The results showed that 45% of respondents believe that the PA is responsible for the various crises in the Gaza Strip, with 25% saying they hold Hamas responsible, and only 15% blaming Israel.
Additionally, only 7% of respondents blamed Egypt for the crises in the Gaza Strip, home to approximately two million Palestinians.
The PA, Hamas and many international parties often hold Israel solely responsible for the “economic and humanitarian crisis” in the Gaza Strip because of the blockade imposed there.
In 2007, Hamas seized control of Gaza after removing the PA from power. Since then, Hamas and the ruling Fatah faction dominating the PA have been at war with each other.

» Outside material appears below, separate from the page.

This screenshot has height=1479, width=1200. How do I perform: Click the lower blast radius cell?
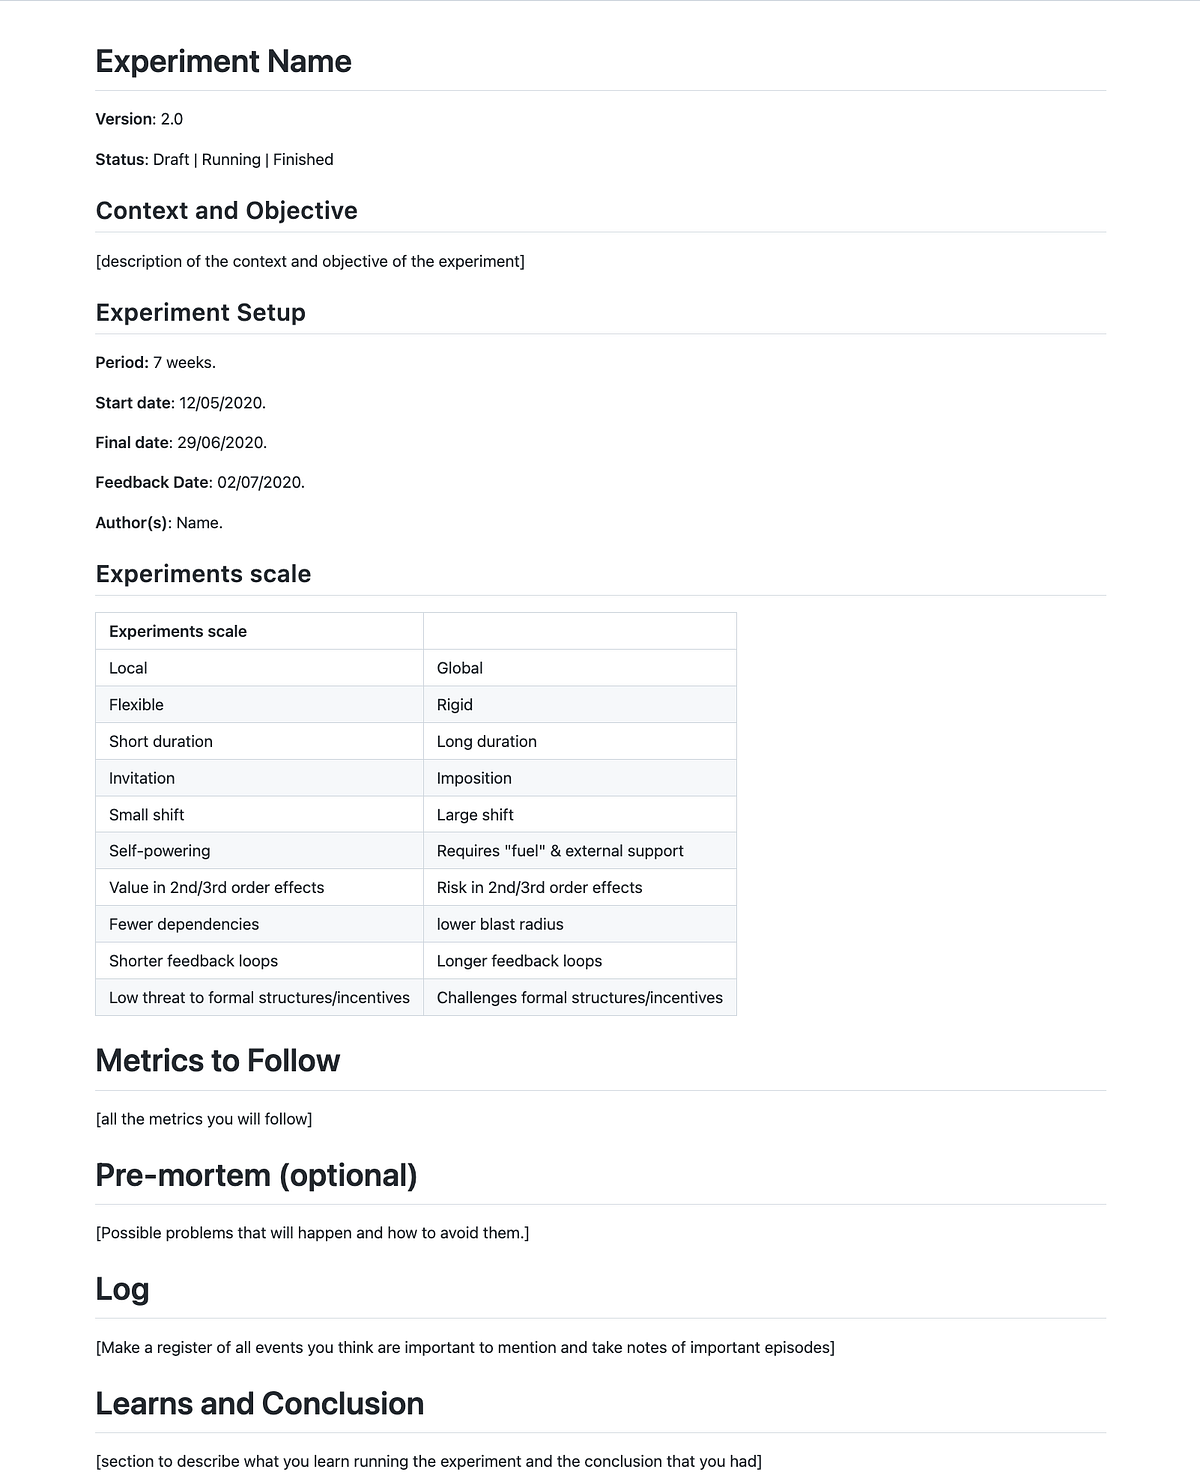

In 2017 and 2018, PA President Mahmoud Abbas imposed a series of sanctions on the Gaza Strip as part of an effort to undermine Hamas and bring about its downfall. The sanctions included, among other things, cutting salaries to thousands of civil servants, and financial aid to needy families.
Some PA officials regularly hold Hamas responsible for the crises in Gaza, while Hamas and other Palestinian factions have repeatedly held the PA responsible.
Some Palestinians, however, continue to point an accusing finger at Egypt because of the closure of the Rafah border crossing between Egypt and Gaza.
The poll showed that a majority of Palestinians in Gaza believe that their living conditions will remain unchanged or will deteriorate.
According to the results, 71% of respondents said that they don’t believe Palestinian officials who talk about a financial crisis in the PA.
The results showed that 87% of respondents in Gaza feel safe and secure under Hamas's rule. Another 59% expressed satisfaction with the performance of Hamas-controlled government institutions.
Regarding the conflict with Israel, 47% of those surveyed voiced support for an “armed resistance” as their preferred method of restoring Palestinian rights.
Unsurprisingly, the results showed that Hamas leader Ismail Haniyeh is the Palestinians’ preferred choice for PA president, followed by jailed Fatah leader Marwan Barghouti.
According to the poll, Hamas would win 36% of the vote if a parliamentary election was held today, with Abbas’s Fatah faction receiving only 18% of the vote, according to the results.
The parliamentary election was supposed to be held on May 22, but was called off by Abbas in late April. Abbas justified his move by accusing Israel of refusing to allow the election to take place in Jerusalem.
Several Palestinian political analysts and activists, however, believe that Abbas made the decision after concluding that Fatah was certain to suffer a humiliating defeat in the election, mainly because the faction was contesting the vote under three separate slates.
The poll was conducted in the Gaza Strip from December 5-8 among 1,000 Palestinians living there, and has a margin of error of 2%-3%.
Established in the Gaza Strip in 2012, the Palestinian Atlas Center for Studies and Research describes itself as an “independent research institution” specializing in Israeli affairs, “with the aim of serving the Palestinian cause and spreading awareness about the Zionist enterprise and the Israeli entity.”